Factory – Ther’i
Altitude – 1850 masl
Location – Murarandia, Kahuro Division, Murang’a districti, Central Province
Preparation – Washed, sun dried on African beds
Variety – SL28
Owners – Cooperative members
The Kenyan coffee factory, Ther’i, is located in Murarandia near to the Murang’a town in Murang’a district. It serves the Karii, Therii, Kiaheho, Nduruini, Kambara and Matheri villages and is currently affiliated to the New Murarandia Farmers Co-op Society along with the Gatuya and Murarandia factories. There are 650 active members of the Ther’i factory which is managed by Elizabeth Wanjiku along with 9 permanent staff members. Smallholder members each have on average around 1 acre of land for coffee growing alongside macadamia, beans, banana and maize. The area has rich and fertile red volcanic soil at altitudes of 1850 metres above sea level. Smallholder members of this cooperative have access to training and technical advice along with advance payments for farm inputs.

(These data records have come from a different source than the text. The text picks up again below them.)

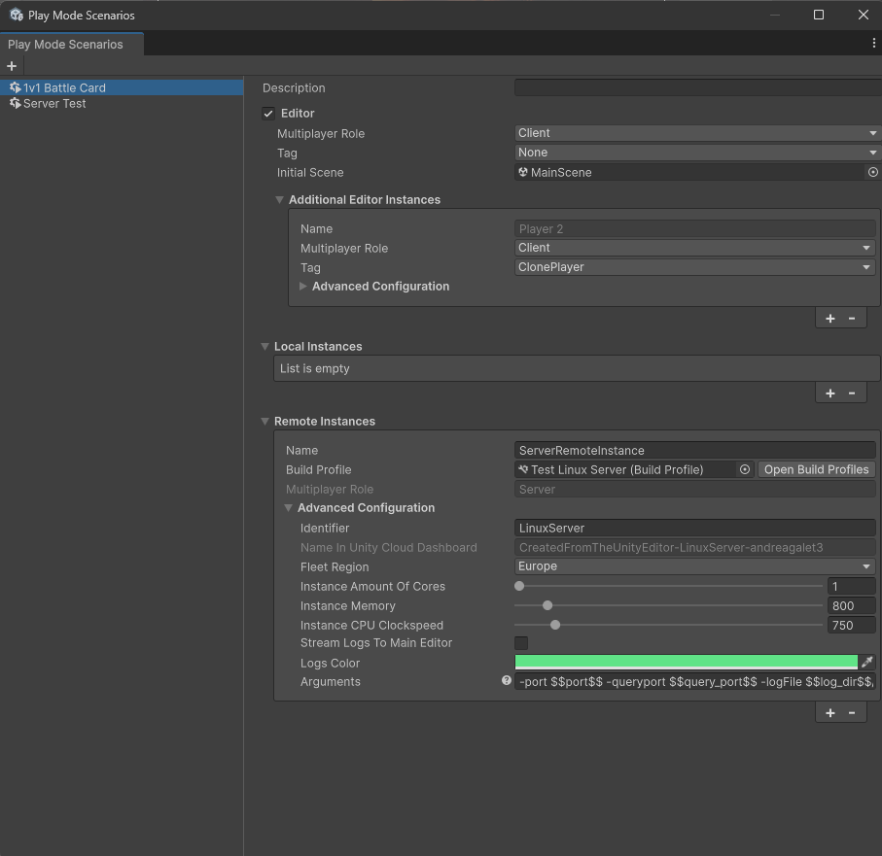
Task: Click the help icon next to Arguments
Action: tap(506, 680)
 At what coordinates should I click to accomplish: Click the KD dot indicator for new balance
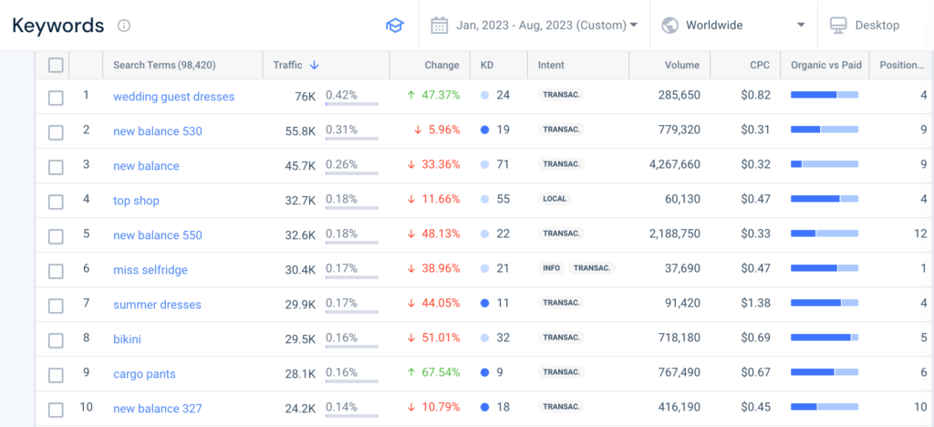coord(485,166)
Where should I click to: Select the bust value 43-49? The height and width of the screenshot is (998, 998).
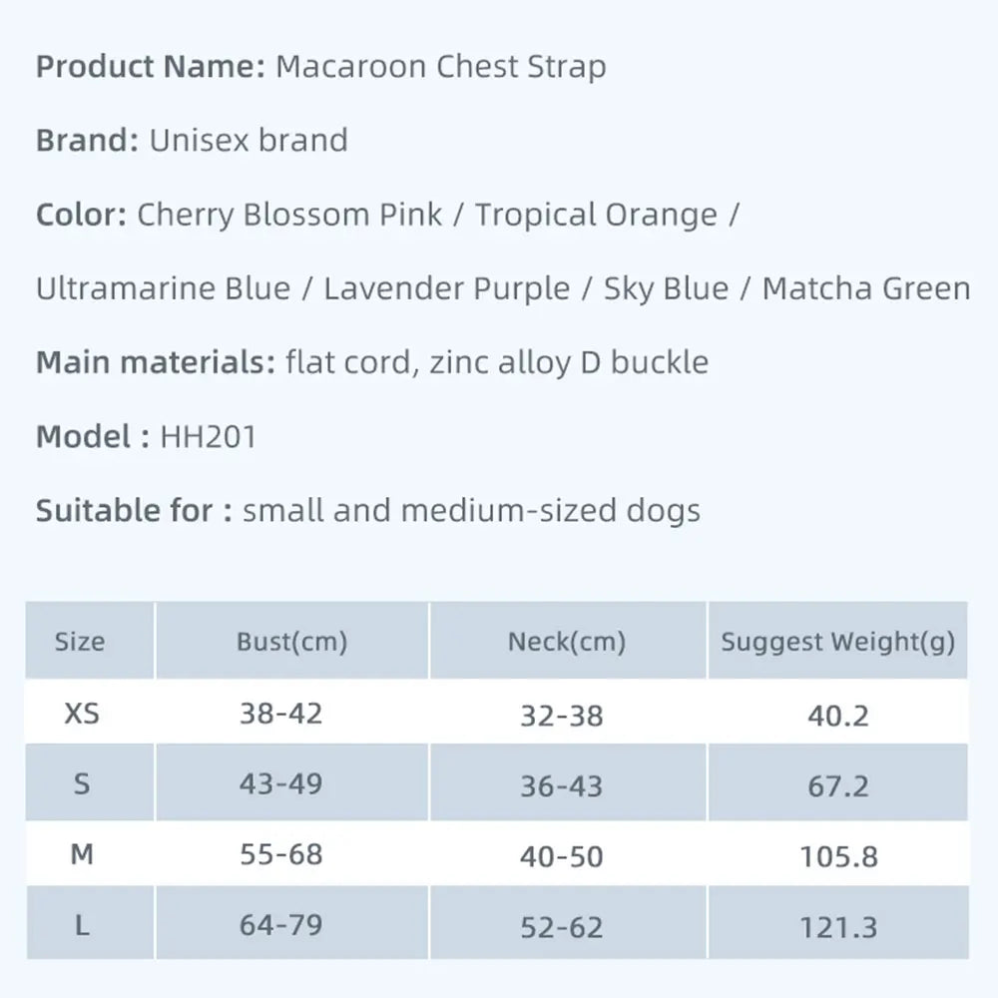pos(280,783)

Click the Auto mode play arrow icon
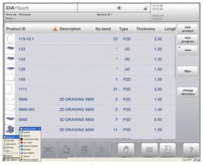(x=103, y=150)
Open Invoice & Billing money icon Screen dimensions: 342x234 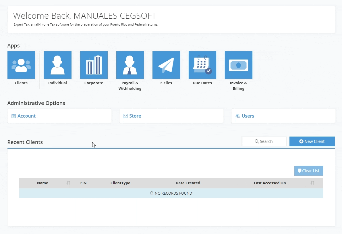(238, 65)
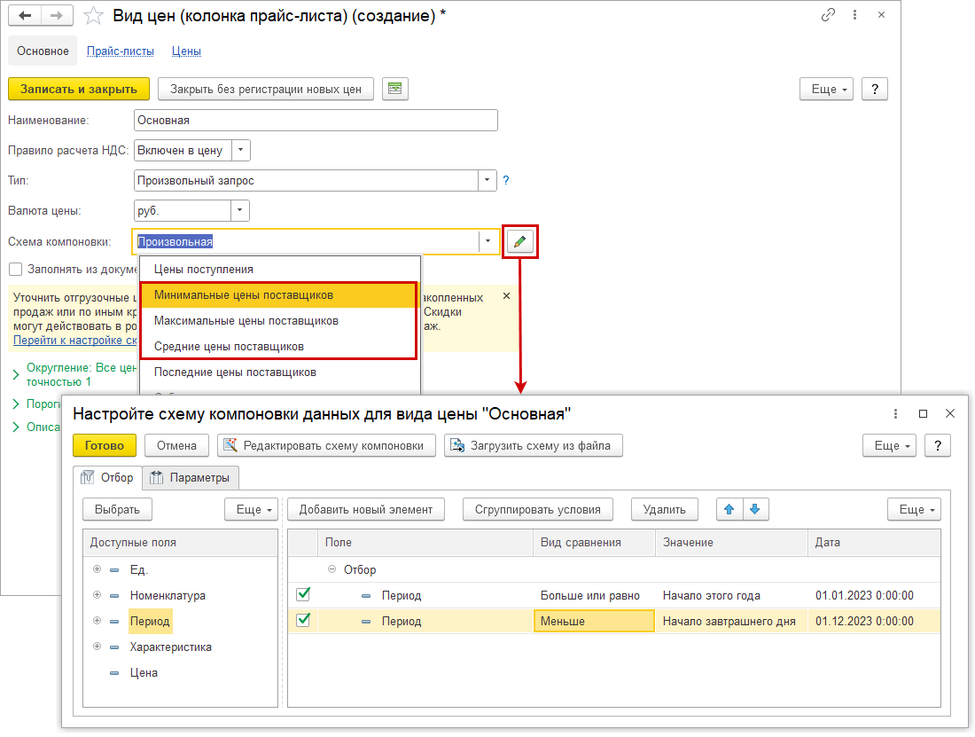Uncheck the "Больше или равно" Период filter row
This screenshot has height=737, width=975.
[303, 594]
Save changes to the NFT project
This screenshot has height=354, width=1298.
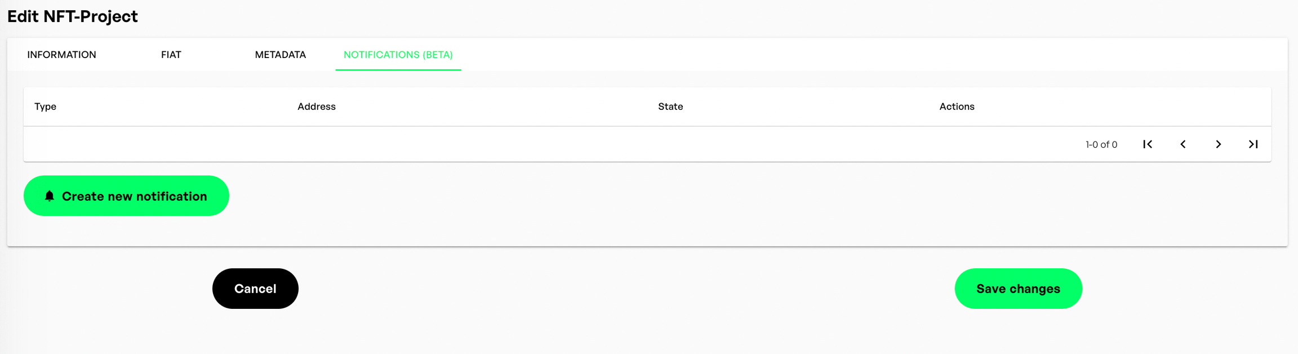pyautogui.click(x=1018, y=289)
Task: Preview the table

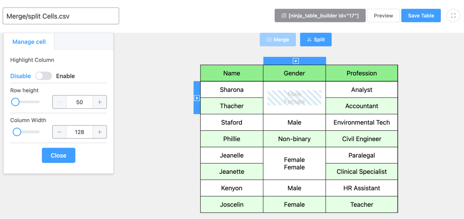Action: (383, 15)

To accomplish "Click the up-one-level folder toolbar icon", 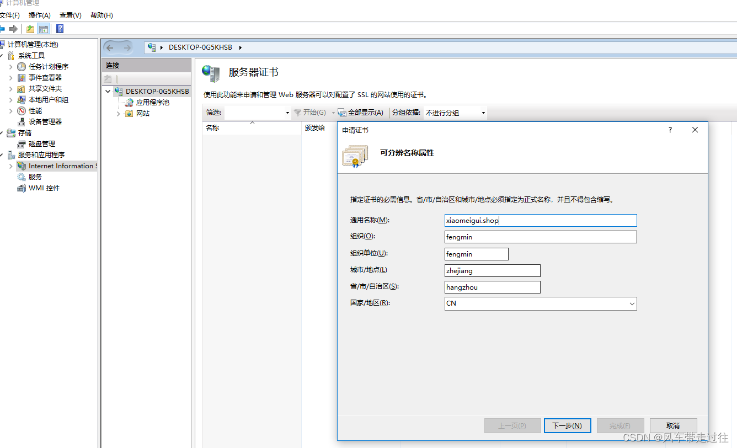I will [x=30, y=29].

This Kenyan coffee is hand-picked by the smallholder members and delivered to the Ther’I factory where it is pulped. This initially separates the dense beans from the immature ‘mbuni’s (floaters) using water floatation which means the denser beans will sink and be sent through channels to the fermentation tank. This first stage of fermentation will last for around 24 hours, after which the beans are washed and sent to the secondary fermentation tank for another 12-24 hours. Once the fermentation process is completed, the beans enter the washing channels where floaters are separated further and the dense beans are cleaned of mucilage. The washed beans will then enter soaking tanks where they can sit under clean water for as long as another 24 hours. This soaking process allows amino acids and proteins in the cellular structure of each bean to develop which results in higher levels of acidity and complex fruit flavours in the cup – it is thought that this process of soaking contributes to the flavour profiles that Kenyan coffees are so famed for. The beans are then transferred to the initial drying tables where they are laid in a thin layer to allow around 50% of the moisture to be quickly removed. This first stage of drying can last around 6 hours before the beans are gathered and laid in thicker layers for the remaining 5-10 days of the drying period. The dry parchment coffee is then delivered to a private mill and put into ‘bodegas’ to rest – these are raised cells made of chicken wire which allows the coffee to breathe fully.
Kenyan coffee is traditionally sold through the country’s auction system, though recent amendments to the coffee law of Kenya have brought about the introduction of direct trading whereby farmers can by-pass the auction and sell directly to speciality roasters around the world. It is this system we have chosen for our importers, Falcon Speciality, have offered since we believe it brings about better returns for the smallholder.
Expect our Kenyan coffee, Ther’i AB, to deliver bright lemon acidity with great sweetness, good body and a prominent blackberry character.